2- En zenginler yarım saat içinde ayrı bir binaya toplanacak. Bu binayı merkez taburundan bir takım bekleyecek.
3- Camilerin içindeki bütün eski halılar, antika seccadeler, kıymetli levhalar büyük ve cesur çarımıza, Ferdinand’a aittir. Hepsi ilk vasıta ile Sofya’ya gönderilmek üzere merkez kumandanlığına getirilecek.
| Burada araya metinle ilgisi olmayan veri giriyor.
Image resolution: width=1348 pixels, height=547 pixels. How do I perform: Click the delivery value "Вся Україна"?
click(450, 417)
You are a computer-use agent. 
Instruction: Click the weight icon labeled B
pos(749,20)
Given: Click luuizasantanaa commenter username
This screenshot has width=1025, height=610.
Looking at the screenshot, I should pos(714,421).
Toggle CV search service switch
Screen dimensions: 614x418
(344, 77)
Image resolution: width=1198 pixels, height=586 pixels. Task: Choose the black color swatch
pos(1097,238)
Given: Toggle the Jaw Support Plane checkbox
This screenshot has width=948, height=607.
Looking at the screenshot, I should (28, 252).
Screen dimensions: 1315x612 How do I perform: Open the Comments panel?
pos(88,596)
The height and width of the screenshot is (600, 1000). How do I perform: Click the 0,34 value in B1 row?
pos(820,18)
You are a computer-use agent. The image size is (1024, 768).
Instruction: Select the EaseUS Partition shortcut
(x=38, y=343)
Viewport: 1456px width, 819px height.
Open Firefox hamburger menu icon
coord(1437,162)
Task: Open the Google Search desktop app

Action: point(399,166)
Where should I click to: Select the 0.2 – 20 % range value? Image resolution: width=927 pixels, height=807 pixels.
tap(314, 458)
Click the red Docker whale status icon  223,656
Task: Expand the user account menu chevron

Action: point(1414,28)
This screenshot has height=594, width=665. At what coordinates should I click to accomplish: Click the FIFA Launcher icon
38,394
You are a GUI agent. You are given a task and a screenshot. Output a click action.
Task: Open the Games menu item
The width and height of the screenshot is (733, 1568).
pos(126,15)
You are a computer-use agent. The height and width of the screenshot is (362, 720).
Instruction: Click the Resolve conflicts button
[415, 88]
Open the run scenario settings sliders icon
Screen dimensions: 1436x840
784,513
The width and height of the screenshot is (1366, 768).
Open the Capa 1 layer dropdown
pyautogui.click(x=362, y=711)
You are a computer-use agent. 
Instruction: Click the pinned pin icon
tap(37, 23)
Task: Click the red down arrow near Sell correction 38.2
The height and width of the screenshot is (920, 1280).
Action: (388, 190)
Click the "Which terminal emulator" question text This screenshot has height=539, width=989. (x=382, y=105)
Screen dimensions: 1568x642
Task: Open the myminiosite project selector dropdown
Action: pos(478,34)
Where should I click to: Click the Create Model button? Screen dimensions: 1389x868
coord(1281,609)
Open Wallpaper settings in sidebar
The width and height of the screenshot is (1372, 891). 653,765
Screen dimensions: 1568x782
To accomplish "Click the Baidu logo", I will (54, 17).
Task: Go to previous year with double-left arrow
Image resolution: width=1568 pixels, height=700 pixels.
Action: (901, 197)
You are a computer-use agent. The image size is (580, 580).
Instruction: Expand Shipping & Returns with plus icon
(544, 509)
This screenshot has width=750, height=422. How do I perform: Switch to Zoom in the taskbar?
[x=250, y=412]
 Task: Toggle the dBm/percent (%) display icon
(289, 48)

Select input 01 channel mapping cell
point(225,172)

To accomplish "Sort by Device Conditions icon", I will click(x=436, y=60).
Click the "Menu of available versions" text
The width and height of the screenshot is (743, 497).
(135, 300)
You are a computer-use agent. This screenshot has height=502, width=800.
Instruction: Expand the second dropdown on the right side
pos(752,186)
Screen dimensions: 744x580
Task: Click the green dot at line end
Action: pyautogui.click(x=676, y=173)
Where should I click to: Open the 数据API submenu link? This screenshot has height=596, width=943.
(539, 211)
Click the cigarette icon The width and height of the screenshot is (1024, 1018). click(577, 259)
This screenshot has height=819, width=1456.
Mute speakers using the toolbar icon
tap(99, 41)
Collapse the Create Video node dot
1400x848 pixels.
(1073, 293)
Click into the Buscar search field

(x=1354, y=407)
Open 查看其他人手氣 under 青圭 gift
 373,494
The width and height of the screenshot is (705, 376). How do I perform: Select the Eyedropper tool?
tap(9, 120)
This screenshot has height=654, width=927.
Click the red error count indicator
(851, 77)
4- Şehrin en meşhur ve büyük camisi olan Sultan Camisi’nin mümkün olduğu kadar süratle minaresi yıkılacak ve kapısına “Prens Boris Kilisesi” levhası asılacak. Kubbenin üzerindeki hilal indirilerek yerine Bulgar arması takılacak. Gazi Evrenos Camisi’ne halkalar mıhlanarak ordu mekkârelerine ahır, Halil Paşa Camisi domuz pastırmalarına depo olacak. Katakoz, Süleyman Efendi ve Tarhuncu Muhiddin camileri, lüzumları olmadığından, ta temellerinden yıkılacak. Yarın sabah duası papazlar tarafından bu yeni “Prens Boris Kilisesi”nde yapılacak.
5- Her çeteye muavin olarak ikişer manga asker ve birer süvari posta neferi verilecek.
6- Yukarıdaki maddeler icra olunmadan evvel Türk mahallelerinden çabucak yetmiş seksen kadar kadın istintak için toplanacak ve ilk yanan fırına getirilecek.
Radko ayağa kalktı:
“Haydi kardeşler, çabuk olalım, vakit nakittir!” dedi. Komitalar da kalktılar. Radko ayakta, çağırttığı, genç bir Çingene kadar siyah suratlı yaverine, çetelere karıştırılacak mangalar ve süvariler için emrini verdi. Dimço çıkarken döndü:
“Kusura bakma Gospodin Balkaneski.” diye gülümsedi, “Kadınlara ne soracaksınız? Zenginlerin kimler olduğunu biz biliyoruz. Biz hepsini toplarız. Paralarını bizden saklayamazlar.”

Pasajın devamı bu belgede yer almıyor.